For regulated industries (financial services, healthcare, defense), the pipeline solves your audit problem better than human review ever did. An automated gate that runs the same checks on every commit produces a traceable, reproducible audit trail. Every gate decision is logged, every verification is repeatable. That is a stronger compliance posture than “Steve reviewed it on Tuesday and clicked approve.” If your SOX controls require human oversight, the human reviews the gate design and the gate results, not every diff.

The flag stays on the wall

I still do thorough code reviews. Old habits. And I still find things, design issues, naming problems, architectural decisions that will cost us later. Code review has value as a knowledge-sharing practice, as a mentoring tool, as a way to build shared understanding of a system. That value is real and I am not arguing you throw it away.
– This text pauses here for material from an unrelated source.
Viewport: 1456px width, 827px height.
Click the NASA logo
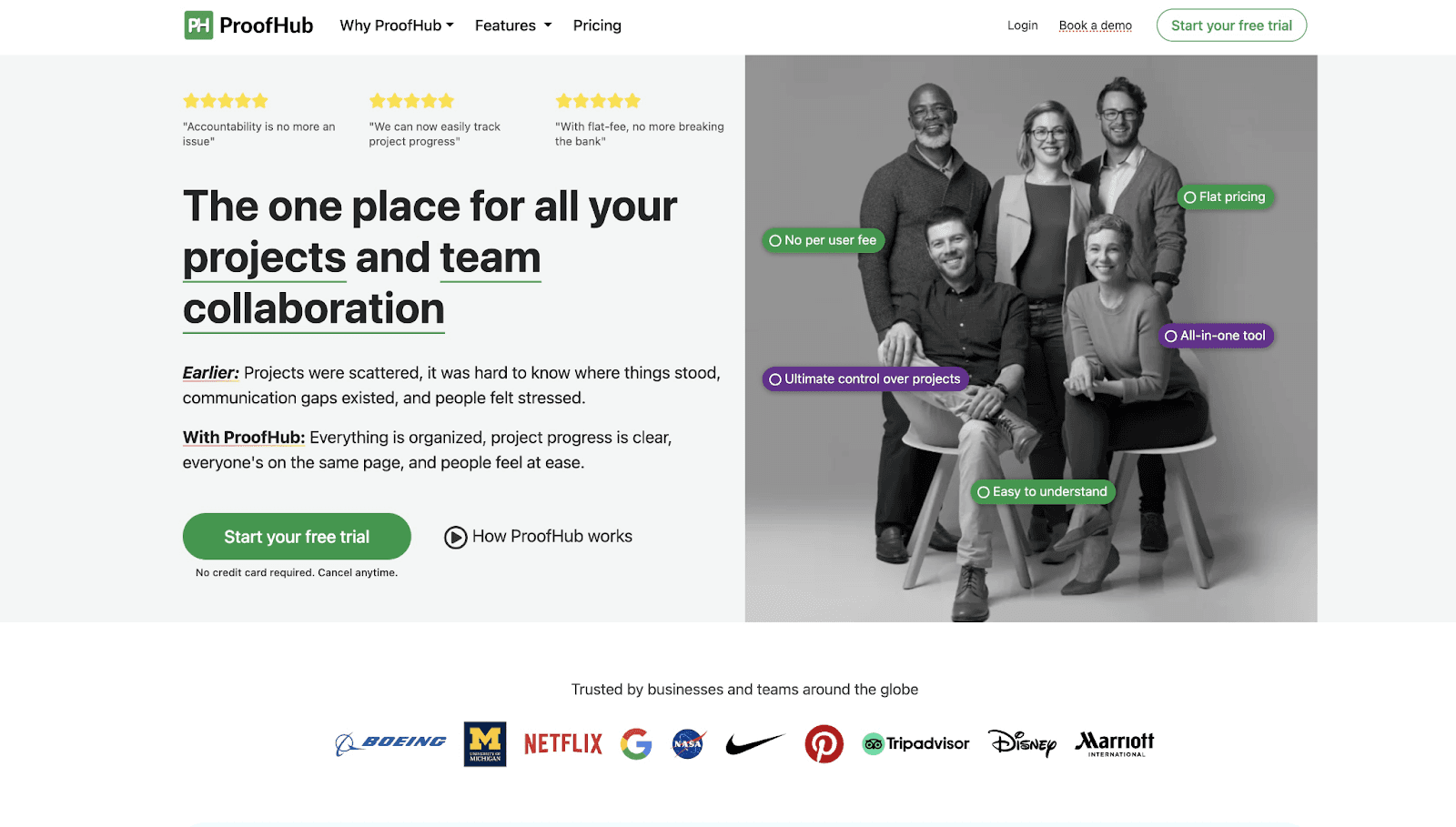(x=689, y=744)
But I have stopped pretending it is quality assurance. It is not. It never was, for most teams. It was a ritual we performed because it felt rigorous, the same way wearing that flag at Lawson felt like I was helping the Broncos win.

The Broncos won a championship seventeen years after I graduated. The flag was on my wall. Coincidence is a powerful drug.

Maybe the best thing we could do is just get rid of the phrase “code review” entirely. Stop using the words. Describe what actually happens instead. “We run automated verification on every commit.” “We pair on design decisions before writing code.” “We measure change failure rate, not approval rate.” Say what you do, not what you call it.

Because if you keep using the phrase, the entire student section twenty years from now will still be doing the same chants and the same rituals that netted us one national championship in fifty years.

It was the chants and rituals, right?

The flag stays on the wall. It earned that. Your code review process has not.